== WHAT THE EXERCISE ASKS ==
Where a line contains "This screenshot has height=1182, width=1008.", begin there and restate word for word every line to the end of the entries below, pictures excluded.

--- DATA FOR THE TASK Enclosed Below ---

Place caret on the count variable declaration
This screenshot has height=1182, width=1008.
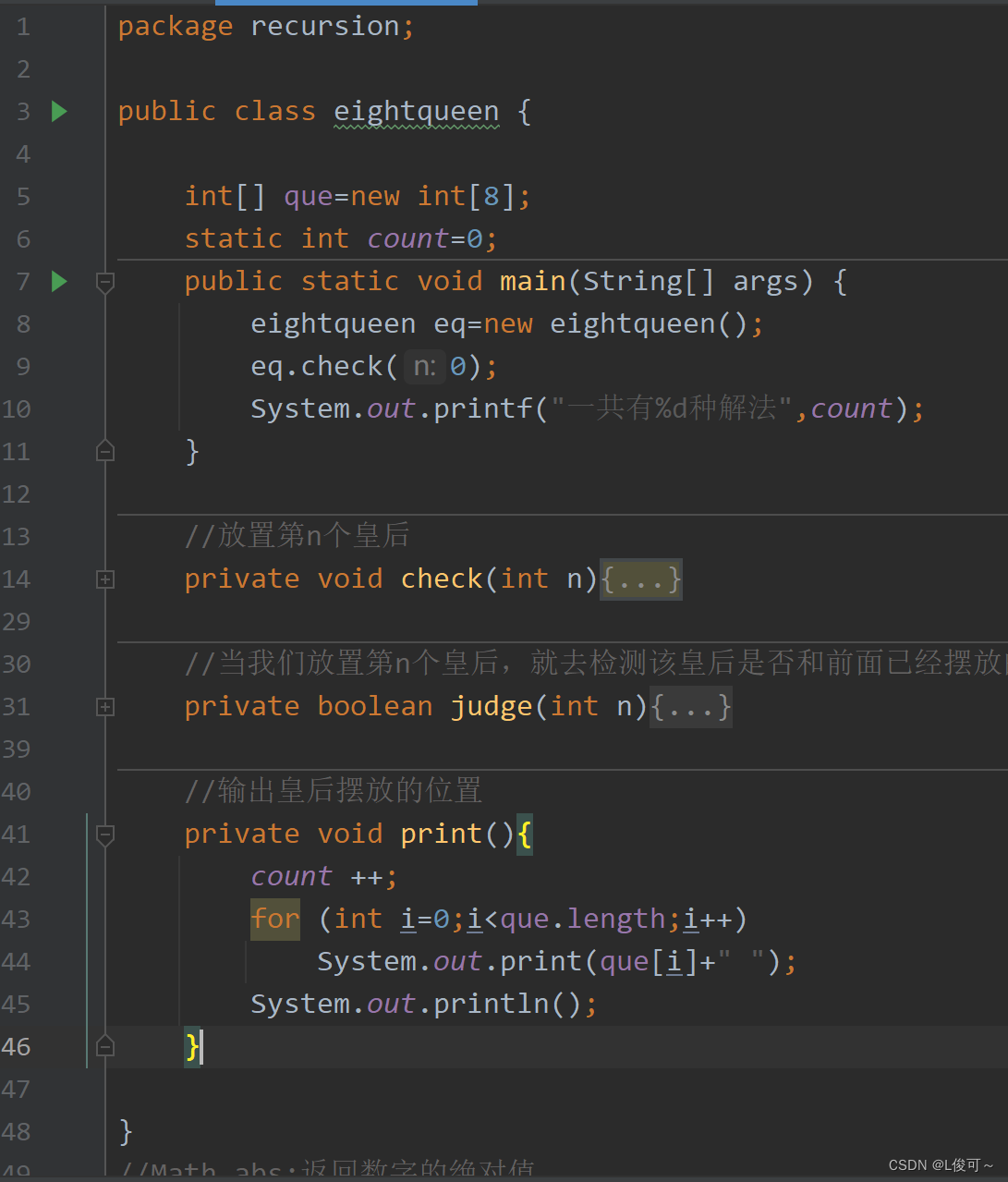(407, 238)
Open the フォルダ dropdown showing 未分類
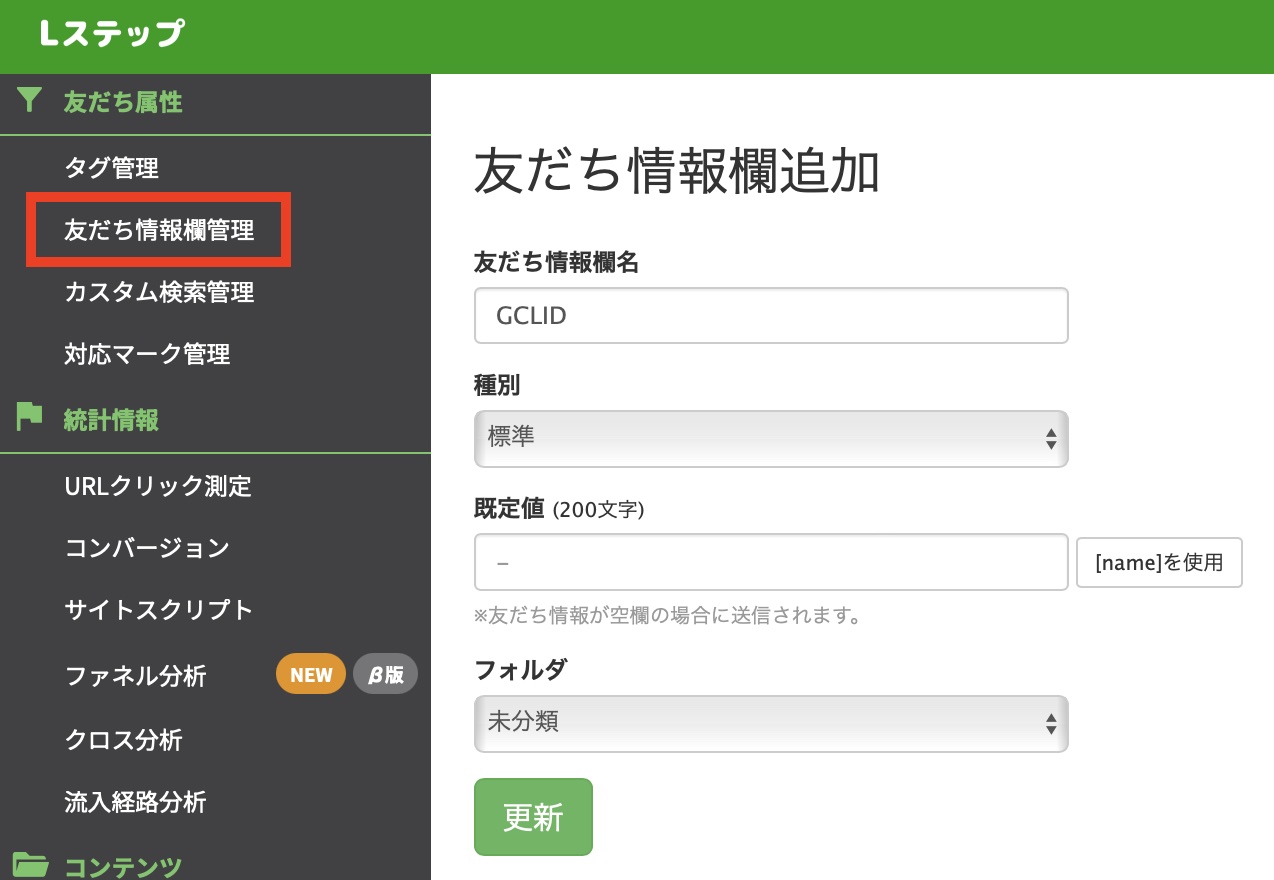Viewport: 1274px width, 880px height. 770,723
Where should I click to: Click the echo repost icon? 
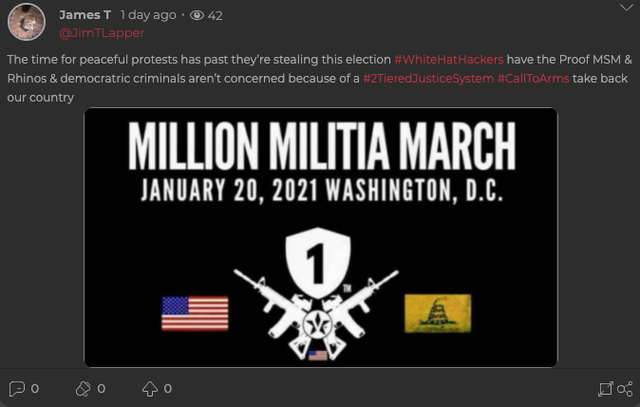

--- End of Enclosed DATA FOR THE TASK ---

== REPLY TO THE EXERCISE ==
This screenshot has height=1182, width=1008.
(407, 238)
Open the フォルダ dropdown showing 未分類
Viewport: 1274px width, 880px height. 770,723
Where should I click to: Click the echo repost icon? 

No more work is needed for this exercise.